> [INSTRUÇÃO]
No texto sobre Cunha Melo abaixo, liste todos os títulos de livros do poeta que aparecem, sem repetir nenhum.

Como poeta, Cunha Melo estreou em 1966 com o volume Círculo Cósmico. Já
publicou, no total, dezesseis livros de poesia. Um dos mais recentes é Dois
Caminhos e Uma Oração (2003), que engloba três títulos: Meditação sob os
Lajedos, de 2002; Yacala, de 1999; e Oração pelo Poema, de
1967. Há ainda O Cão de Olhos Amarelos e Outros Poemas Inéditos (2006).
Embora também se expresse em versos livres, Alberto da Cunha Melo tornou-se um
mestre do octossílabo. Com versos dessa medida, ele criou um poema de forma fixa
muito peculiar que lembra um soneto abreviado. Trata-se de uma estrutura de 11
linhas, divididas em quatro estrofes de quatro, dois, três e dois versos. Cunha
Melo batizou como "retranca" esse tipo de composição. O esquema rímico é também
especial. Há um par de versos rimantes em cada estrofe. Veja-se, como exemplos,
os textos a partir de "Casa Vazia", ao lado.
O poeta, aparentemente, passou a sentir-se tão à vontade com suas retrancas que
as escreveu às centenas. O volume Dois Caminhos e Uma Oração — livro com
mais de 300 páginas — é todo composto de poemas nesse formato.
Para o professor Alfredo Bosi, da USP, a poesia de Alberto da Cunha Melo contém
"uma estranha beleza", título do prefácio que escreveu para o livro Yacala.

> [DADOS]
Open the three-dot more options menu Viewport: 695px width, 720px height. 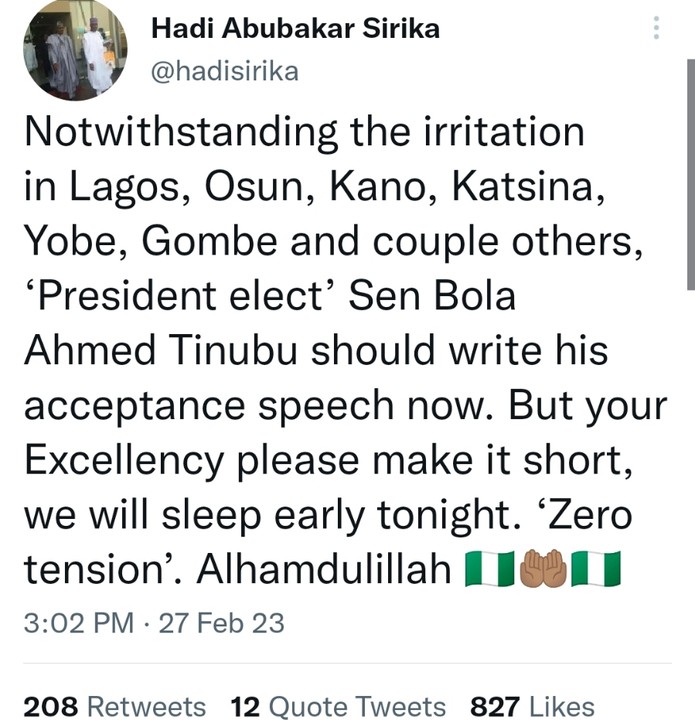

> [RESPOSTA]
- Círculo Cósmico
- Dois Caminhos e Uma Oração
- Meditação sob os Lajedos
- Yacala
- Oração pelo Poema
- O Cão de Olhos Amarelos e Outros Poemas Inéditos